Work request: Your output should repeat each record below with no differences.

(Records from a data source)
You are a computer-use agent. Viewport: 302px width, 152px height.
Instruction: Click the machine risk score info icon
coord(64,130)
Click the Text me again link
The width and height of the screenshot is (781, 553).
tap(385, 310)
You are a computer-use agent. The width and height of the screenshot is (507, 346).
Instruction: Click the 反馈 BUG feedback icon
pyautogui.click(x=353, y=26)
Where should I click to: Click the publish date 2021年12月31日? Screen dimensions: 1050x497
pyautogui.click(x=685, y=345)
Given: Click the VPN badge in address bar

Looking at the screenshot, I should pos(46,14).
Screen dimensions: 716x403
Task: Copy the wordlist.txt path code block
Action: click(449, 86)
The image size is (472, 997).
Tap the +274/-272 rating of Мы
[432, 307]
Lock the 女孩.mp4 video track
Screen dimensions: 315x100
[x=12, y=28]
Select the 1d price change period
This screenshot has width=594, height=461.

Task result:
You are a computer-use agent. Viewport: 302px width, 152px height.
Instruction: Click the machine risk score info icon
coord(64,130)
Click the Text me again link
The width and height of the screenshot is (781, 553).
tap(385, 310)
You are a computer-use agent. The width and height of the screenshot is (507, 346).
Instruction: Click the 反馈 BUG feedback icon
pyautogui.click(x=353, y=26)
Where should I click to: Click the publish date 2021年12月31日? Screen dimensions: 1050x497
pyautogui.click(x=685, y=345)
Given: Click the VPN badge in address bar

Looking at the screenshot, I should pos(46,14).
Screen dimensions: 716x403
Task: Copy the wordlist.txt path code block
Action: click(449, 86)
The image size is (472, 997).
Tap the +274/-272 rating of Мы
[432, 307]
Lock the 女孩.mp4 video track
Screen dimensions: 315x100
[x=12, y=28]
Select the 1d price change period
This screenshot has width=594, height=461.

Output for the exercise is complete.